E tuttavia, quella sfida è in corso. E, in questo senso, Eb. 6 è più di un’ipotesi: quello che c’è scritto è vero. E – tecnicamente – è possibile. Coloro che cadono dopo avere gustato la gioia della salvezza, non possono più né ravvedersi, né convertirsi perché hanno crocifisso il Figlio di Dio. C’è l’escatologia realizzata, che mi porta a dire che nessun credente ricadrà sotto questo tipo di giudizio perché la sfida è stata già vinta da Dio. E c’è il richiamo forte a non essere solo uno spettatore passivo, di questa escatologia realizzata – ma, oggi, devo dire., a non essere solo uno spettatore passivo della realizzazione di quest’escatologia – perché il mio impegno, il mio cammino di santificazione e di consacrazione – che costituiscono doni della grazia di Dio non meno di quanto lo sia la salvezza - fa pienamente parte dei mezzi che Dio ha scelto di usare per realizzare quest’escatologia. Camminiamo, o lottiamo, conoscendo già l’esito della battaglia e la meta del cammino, ma questo non ci porta a fermarci, o a cambiare strada, o a smettere di combattere, ma semmai ci sprona a farlo con impegno ancora maggiore – ma su questo diremo ancora qualcosa fra pochissimo. Ma sarà invece il rimettere continuamente in dubbio – sulla base delle nostre opere – la veridicità della salvezza ricevuta in dono, il timore di esserci illusi, la paura di non avere usato la formula giusta nel momento che siamo andati al Signore (perché se avessimo usato la formula giusta la conversione sarebbe stata autentica e allora non ci sarebbe stato luogo a cadute) – a fermarci, a bloccarci, a impedirci di andare avanti nel nostro cammino.

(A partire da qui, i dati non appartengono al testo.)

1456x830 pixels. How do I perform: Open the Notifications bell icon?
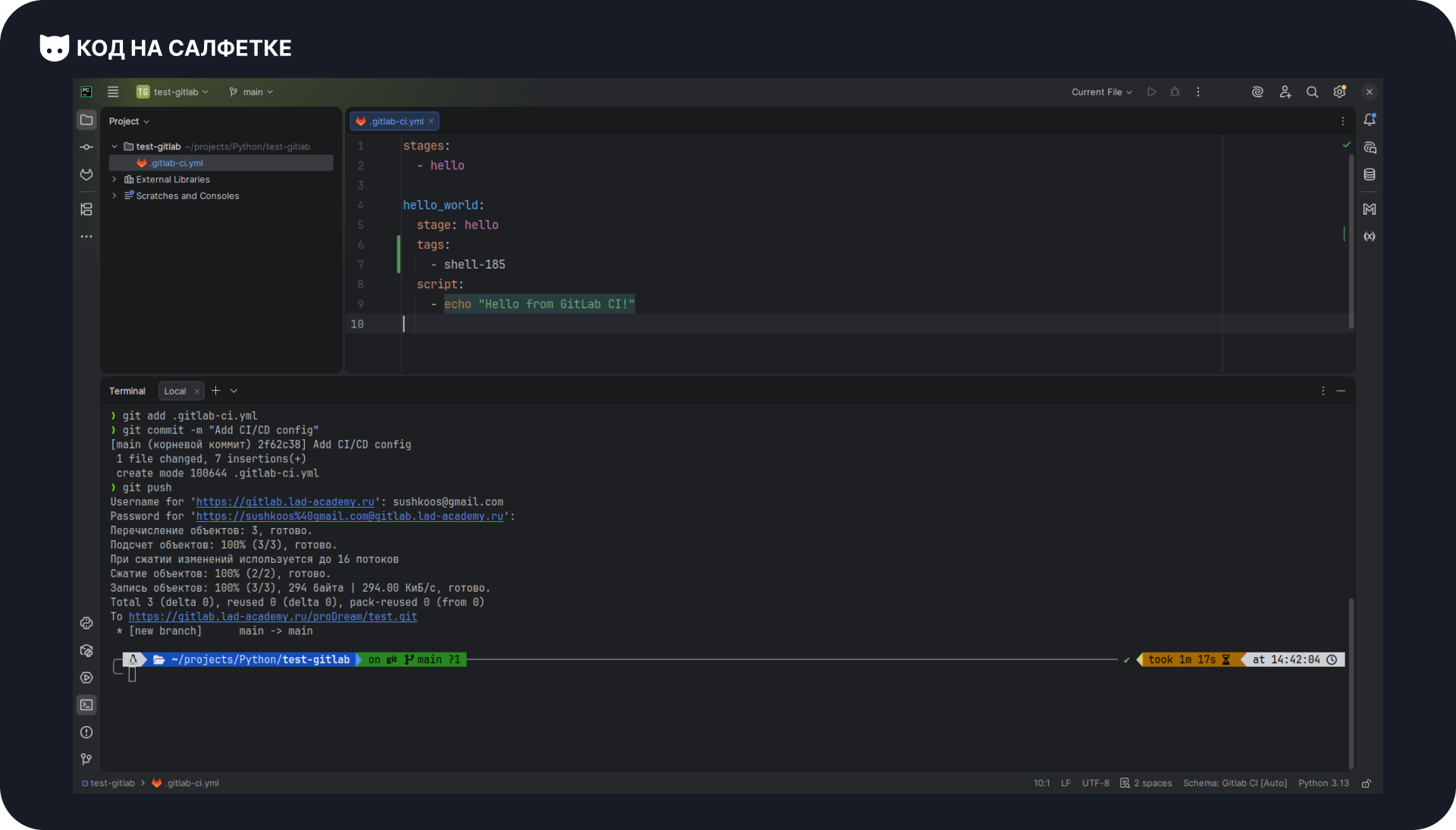pyautogui.click(x=1370, y=120)
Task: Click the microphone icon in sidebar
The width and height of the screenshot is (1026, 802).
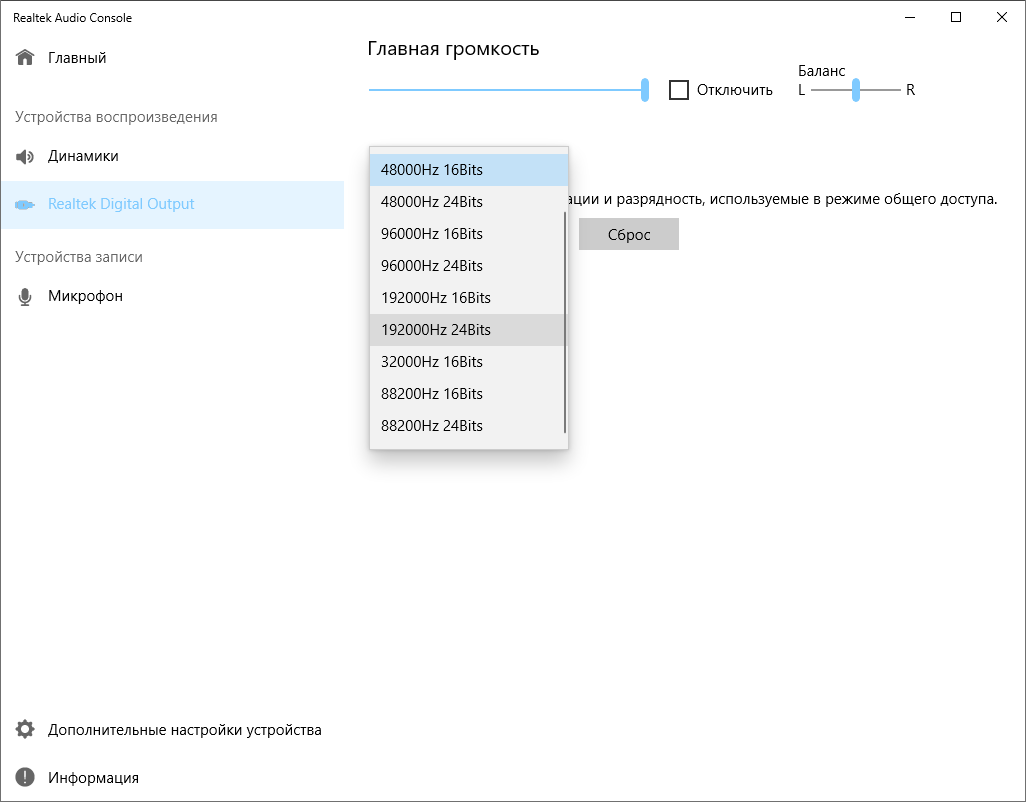Action: [25, 297]
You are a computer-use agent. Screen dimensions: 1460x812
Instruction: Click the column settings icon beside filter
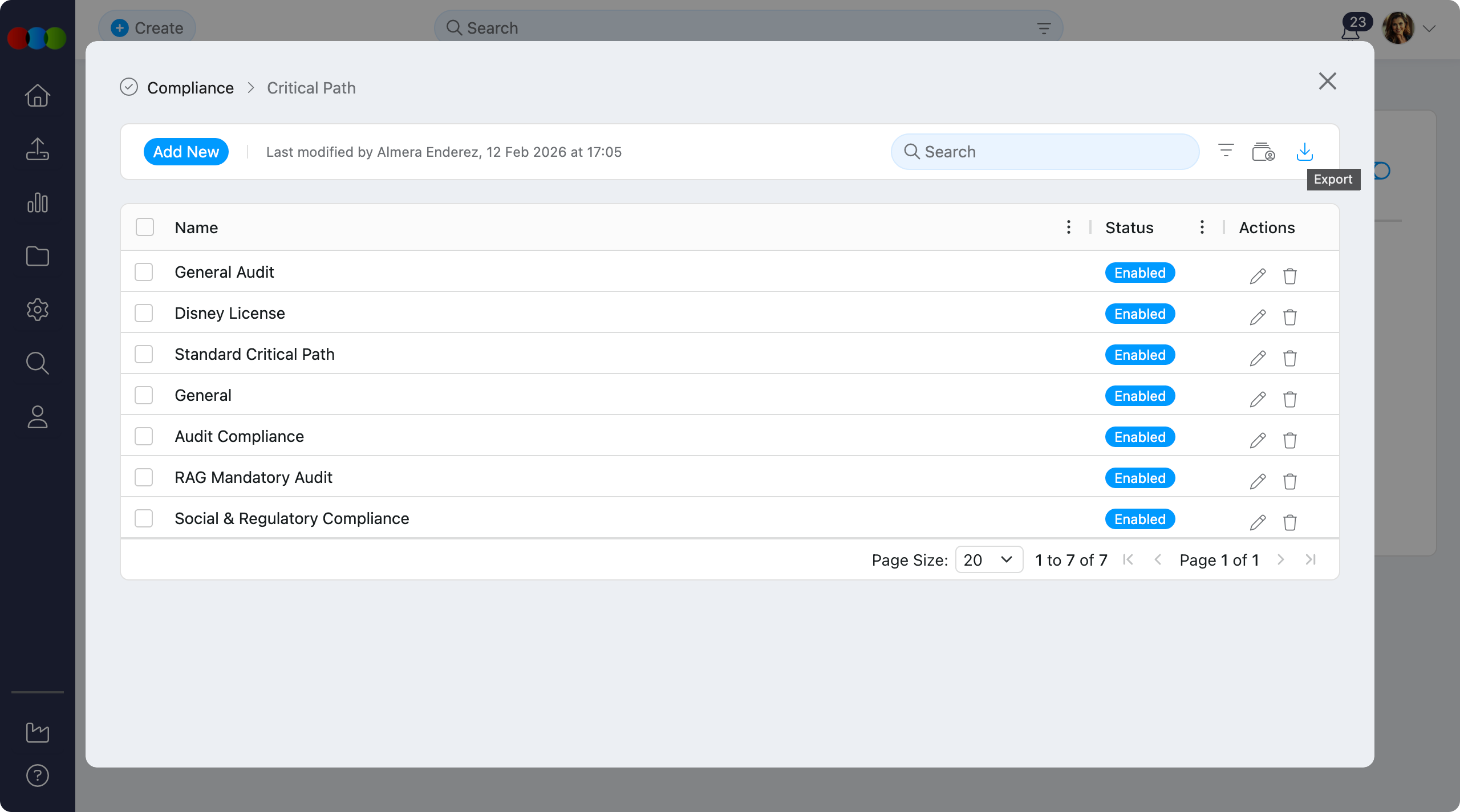pos(1263,152)
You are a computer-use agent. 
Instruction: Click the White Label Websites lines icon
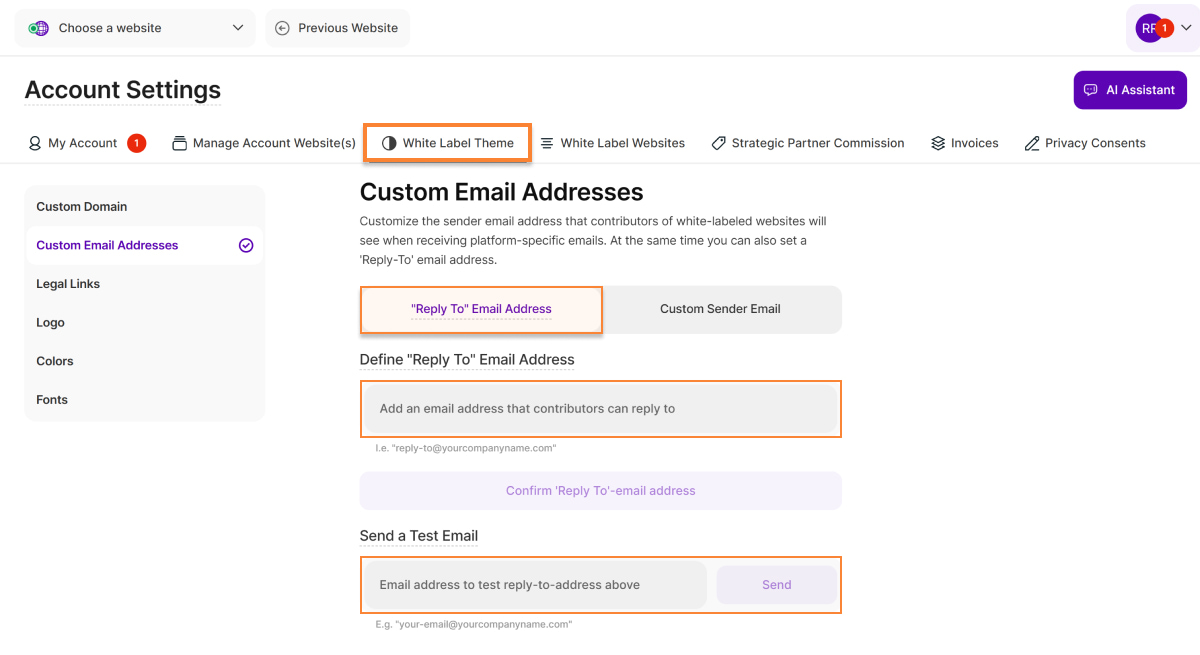point(547,143)
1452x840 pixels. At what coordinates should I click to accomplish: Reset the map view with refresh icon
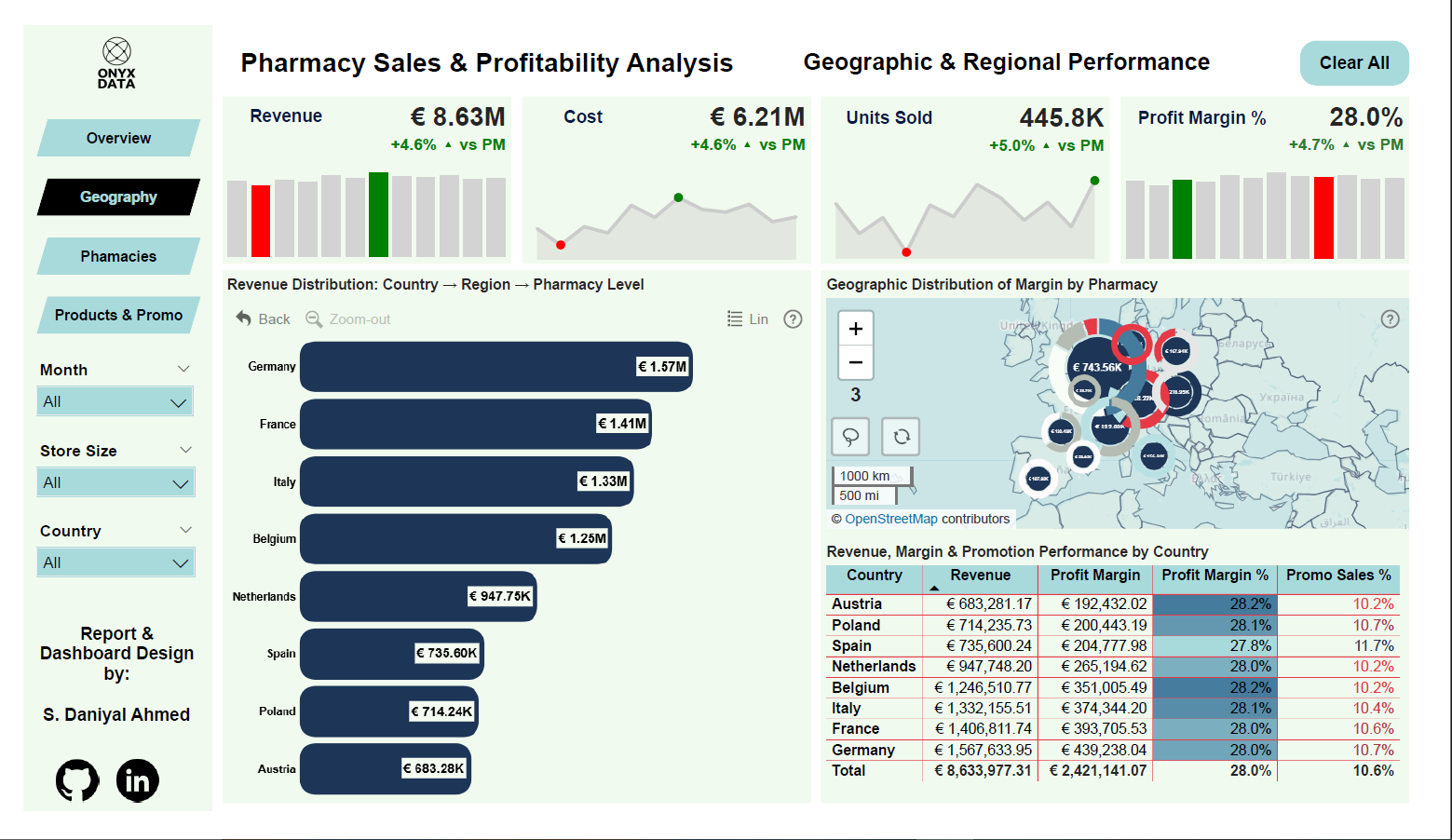tap(901, 436)
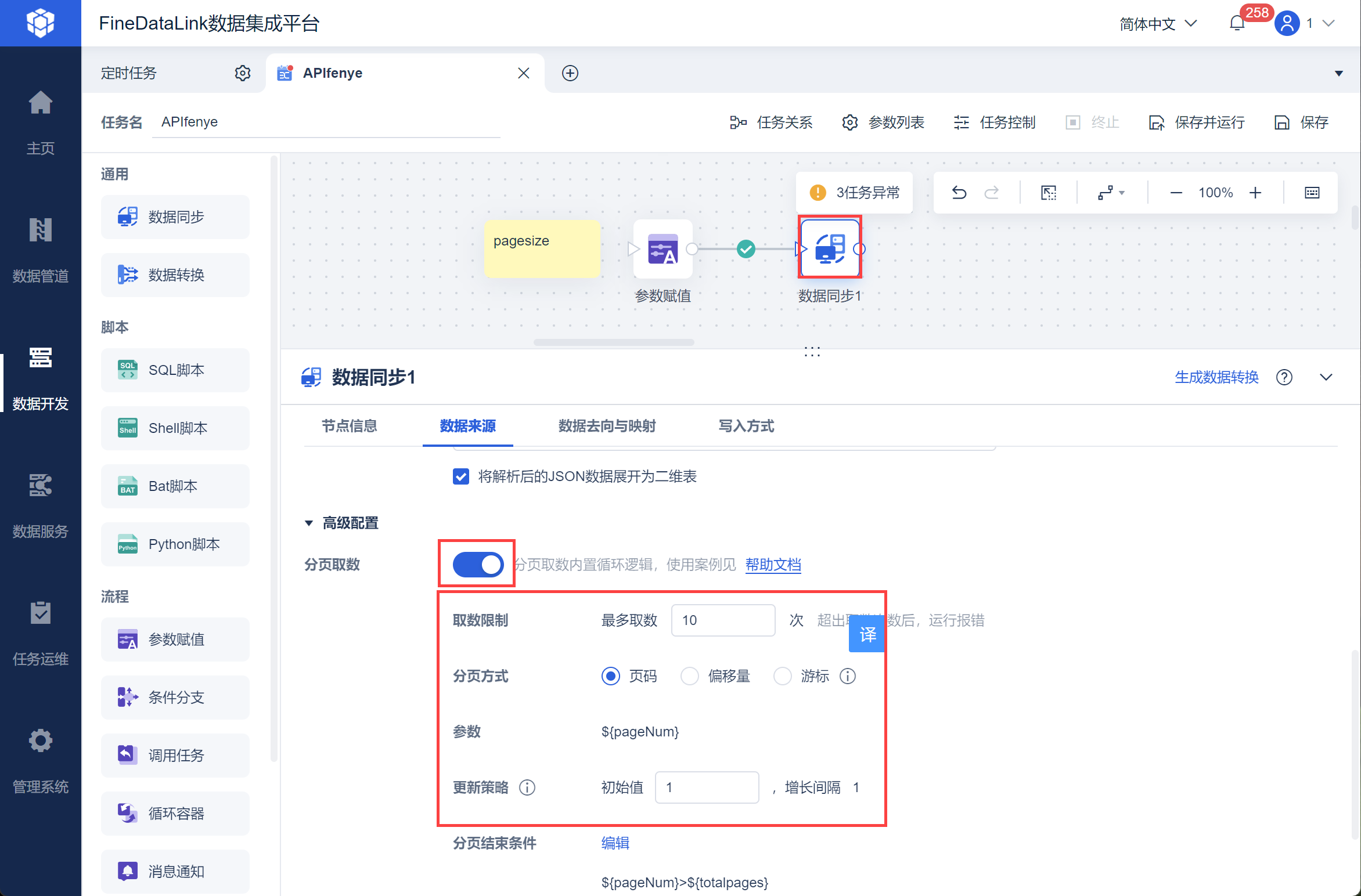This screenshot has height=896, width=1361.
Task: Click the zoom in plus icon
Action: (x=1255, y=193)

E concludiamo allora parlando proprio del cammino, e chiedendoci: ma dunque, Eb. 6 – e in generale la lettera agli Ebrei – non ha proprio nulla da dire ai cristiani in rapporto al loro cammino di fede e di consacrazione a cui sono chiamati? Penso che in realtà invece dice alcune cose molto importanti, e – avviandomi verso la conclusione – ne voglio ricordare almeno due: La prima. Nel momento stesso in cui invita quanti una volta hanno accettato Cristo nella loro vita a non stare a porre di continuo sempre lo stesso fondamento, invita anche coloro che NON hanno ancora fatto questo passo, a farlo. Come scamperemo se trascuriamo una così grande salvezza? E’ una domanda che non può parlare soltanto al cuore dei credenti. Parla anche – soprattutto – al cuore di chi credente, nel senso del NT del termine, ancora non è. Cristo è il centro di tutto, è il tema centrale della lettera agli ebrei. E’ il centro anche del tuo cuore? Non si accontenta lui di stare ai margini, o anche accanto. Si può essere molto vicini a Gesù, conoscere tutto di lui, essere anche convinti dell’altezza morale del suo messaggio e della sua vita, ma fino a quando non gli spalanchiamo la porta del nostro cuore, Lui terrà sempre la stessa posizione espressa da quelle parole dell’Apocalisse: io sto alla porta e busso. Dov’è Cristo nella tua vita e nel tuo cuore? AL centro, o alla porta, a bussare in attesa che tu gli risponda?

Cristo al centro ha però un profondo significato anche per i cristiani. Cristo al centro è la vera ragione dell’agire etico o – se preferite – del cammino di santificazione e consacrazione del cristiano. Non è la paura di un castigo, ma questo non vuol dire che non ci siano ragioni per il credente per sforzarsi di conformare la sua vita ai modelli espressi nella scrittura. E’ un po’ come in una famiglia – vi pare che abbia più senso compiacere il proprio marito o la propria moglie perché avete paura che se no vi lascia e divorzia, o perché lo amate o la amate e volete in tutti i modi farglielo vedere? Ecco, Dio non vuole da noi dei cristiani che vivono nella costante paura che lui divorzi da noi, ma che proprio perché sanno che lui non divorzierà mai, non verrà mai meno alle sue promesse, cercano in tutti i modi di manifestare che lo amano.